*PROBLEM TO WORK ON*.
All lines in the material with the string "agent" should be listed.

*PROVIDED RECORDS*.
━━━
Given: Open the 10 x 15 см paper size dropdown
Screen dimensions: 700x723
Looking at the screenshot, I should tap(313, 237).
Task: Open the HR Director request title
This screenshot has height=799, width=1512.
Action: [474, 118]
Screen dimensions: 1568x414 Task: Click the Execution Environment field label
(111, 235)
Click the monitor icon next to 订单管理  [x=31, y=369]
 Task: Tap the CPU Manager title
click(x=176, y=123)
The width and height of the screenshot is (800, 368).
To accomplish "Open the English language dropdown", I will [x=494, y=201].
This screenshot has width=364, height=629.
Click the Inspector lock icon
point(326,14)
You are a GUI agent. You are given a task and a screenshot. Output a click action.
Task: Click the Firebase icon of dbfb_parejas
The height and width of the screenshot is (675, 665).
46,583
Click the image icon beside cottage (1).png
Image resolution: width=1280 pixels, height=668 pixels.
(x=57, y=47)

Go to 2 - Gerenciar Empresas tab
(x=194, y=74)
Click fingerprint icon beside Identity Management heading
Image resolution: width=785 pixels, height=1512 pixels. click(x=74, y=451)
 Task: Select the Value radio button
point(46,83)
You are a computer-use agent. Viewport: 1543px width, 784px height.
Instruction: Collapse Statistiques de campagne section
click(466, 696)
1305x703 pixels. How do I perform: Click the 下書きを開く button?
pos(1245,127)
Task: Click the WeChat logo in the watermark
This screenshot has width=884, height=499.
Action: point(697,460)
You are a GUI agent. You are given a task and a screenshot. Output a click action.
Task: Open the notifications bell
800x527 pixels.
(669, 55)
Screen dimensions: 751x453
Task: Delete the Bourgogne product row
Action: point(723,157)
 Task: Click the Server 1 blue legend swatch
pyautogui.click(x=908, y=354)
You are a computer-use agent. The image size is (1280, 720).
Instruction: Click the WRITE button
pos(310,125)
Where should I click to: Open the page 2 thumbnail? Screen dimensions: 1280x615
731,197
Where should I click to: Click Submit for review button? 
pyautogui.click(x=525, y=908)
━━━
*RESULT OF THIS TASK*.
You are a GUI agent. You are given a task and a screenshot. Output a click action.
You are a computer-use agent. Viewport: 1543px width, 784px height.
You are a GUI agent. You are given a task and a screenshot. Output a click action.
You are a computer-use agent. The image size is (1280, 720).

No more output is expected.